One night in January I showed up at the meeting location and found out that the schedule for the night had changed at the last minute. The group was supposed to do a different activity that night, but they weren't prepared for that activity. Someone talked to one of the guys in charge of the nonprofit and he said the volunteers at the meeting should all share what God means to them and what the Church has done for them. This was probably the last thing I wanted to share with the group.
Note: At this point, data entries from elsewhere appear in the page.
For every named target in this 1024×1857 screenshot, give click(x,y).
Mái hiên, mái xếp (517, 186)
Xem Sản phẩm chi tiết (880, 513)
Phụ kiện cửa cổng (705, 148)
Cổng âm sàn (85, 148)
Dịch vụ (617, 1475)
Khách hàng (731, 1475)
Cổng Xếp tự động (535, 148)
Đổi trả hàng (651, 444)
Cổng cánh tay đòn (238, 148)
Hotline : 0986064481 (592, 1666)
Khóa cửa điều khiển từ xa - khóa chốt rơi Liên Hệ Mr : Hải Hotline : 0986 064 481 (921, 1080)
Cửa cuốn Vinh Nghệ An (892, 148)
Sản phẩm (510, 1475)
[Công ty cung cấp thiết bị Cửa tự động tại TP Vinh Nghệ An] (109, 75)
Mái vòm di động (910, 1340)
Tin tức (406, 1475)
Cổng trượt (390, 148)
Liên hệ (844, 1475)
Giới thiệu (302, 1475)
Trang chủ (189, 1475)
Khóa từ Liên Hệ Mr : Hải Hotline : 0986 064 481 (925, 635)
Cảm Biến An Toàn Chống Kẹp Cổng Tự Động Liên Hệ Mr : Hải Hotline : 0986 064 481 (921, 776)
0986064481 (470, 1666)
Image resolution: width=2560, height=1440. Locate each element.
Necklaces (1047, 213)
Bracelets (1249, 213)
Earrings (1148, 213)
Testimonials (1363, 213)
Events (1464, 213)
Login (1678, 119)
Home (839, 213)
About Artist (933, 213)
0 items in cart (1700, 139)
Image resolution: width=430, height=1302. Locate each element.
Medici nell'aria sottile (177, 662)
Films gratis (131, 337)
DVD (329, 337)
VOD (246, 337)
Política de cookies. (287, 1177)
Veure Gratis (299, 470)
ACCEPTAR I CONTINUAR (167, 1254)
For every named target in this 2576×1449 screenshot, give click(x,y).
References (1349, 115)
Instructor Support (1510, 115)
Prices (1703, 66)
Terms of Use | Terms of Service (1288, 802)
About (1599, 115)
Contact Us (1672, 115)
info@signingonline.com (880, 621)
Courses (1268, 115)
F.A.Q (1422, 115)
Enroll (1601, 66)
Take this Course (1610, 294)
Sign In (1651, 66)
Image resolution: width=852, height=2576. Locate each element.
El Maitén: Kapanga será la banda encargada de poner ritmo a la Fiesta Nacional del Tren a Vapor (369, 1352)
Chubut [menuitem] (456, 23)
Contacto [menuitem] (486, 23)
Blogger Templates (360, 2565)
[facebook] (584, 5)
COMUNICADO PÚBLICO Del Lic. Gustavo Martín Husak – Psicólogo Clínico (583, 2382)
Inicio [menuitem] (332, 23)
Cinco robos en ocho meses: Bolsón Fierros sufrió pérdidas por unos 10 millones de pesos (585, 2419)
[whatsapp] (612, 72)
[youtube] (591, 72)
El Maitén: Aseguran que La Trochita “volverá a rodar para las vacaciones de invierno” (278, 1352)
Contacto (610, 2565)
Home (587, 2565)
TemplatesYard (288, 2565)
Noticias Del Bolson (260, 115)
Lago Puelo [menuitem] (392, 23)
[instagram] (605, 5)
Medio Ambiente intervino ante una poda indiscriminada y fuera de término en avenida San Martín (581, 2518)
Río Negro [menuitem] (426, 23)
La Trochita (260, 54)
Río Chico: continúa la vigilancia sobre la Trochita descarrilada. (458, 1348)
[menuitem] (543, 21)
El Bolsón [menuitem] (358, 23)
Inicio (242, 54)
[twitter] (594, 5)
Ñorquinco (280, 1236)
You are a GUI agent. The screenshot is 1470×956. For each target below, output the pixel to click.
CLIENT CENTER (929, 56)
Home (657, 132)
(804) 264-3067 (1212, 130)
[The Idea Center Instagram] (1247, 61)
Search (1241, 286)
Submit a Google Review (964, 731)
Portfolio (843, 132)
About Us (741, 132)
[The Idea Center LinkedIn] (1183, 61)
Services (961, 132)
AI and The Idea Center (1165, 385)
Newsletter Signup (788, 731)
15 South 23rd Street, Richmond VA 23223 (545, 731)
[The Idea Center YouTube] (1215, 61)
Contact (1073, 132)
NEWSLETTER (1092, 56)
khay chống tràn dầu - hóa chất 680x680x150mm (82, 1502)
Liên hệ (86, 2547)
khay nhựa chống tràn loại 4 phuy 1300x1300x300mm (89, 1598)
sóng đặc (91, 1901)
The male ARP facilitator shared his testimony first. I was planning to go after him because I figured I would look less bad if others ended on a high note, but his wife beat me to it. Then the only other volunteer left besides me followed her. As she spoke I knew it was not going to go well for me. She talked about how she feels close to God when she prays, and she feels His love when she prays, and stuff like that. Oh, awkward. I wanted to die.
So then it was my turn. I said I grew up in the church, there were probably 30 Mormon kids [in my grade] in my school but most of them weren’t “good.” The church kept me out of trouble but probably also made me a bit self-righteous. I know the Atonement is real and that Jesus lives. I know God is there. But I don’t have a relationship with Him. I’ve felt His love once but have never felt close to Him. I said I’d completely rearranged my priorities 10 months ago and started engaging in long sincere prayer and meditation and real scripture study. I said I’d removed all worldly distractions from my life so I’m really boring; I don't watch TV like everyone else. (That got some laughs.) I said I figured there had to be something higher than the spiritual rut I was in, and I was going to do all I could to find it. I was totally crying as I talked. Thankfully, that room was a safe space for me to share, even though I didn't want to and still felt completely humiliated.
I won't give up. I'll continue to ask. Someday I will have that testimony!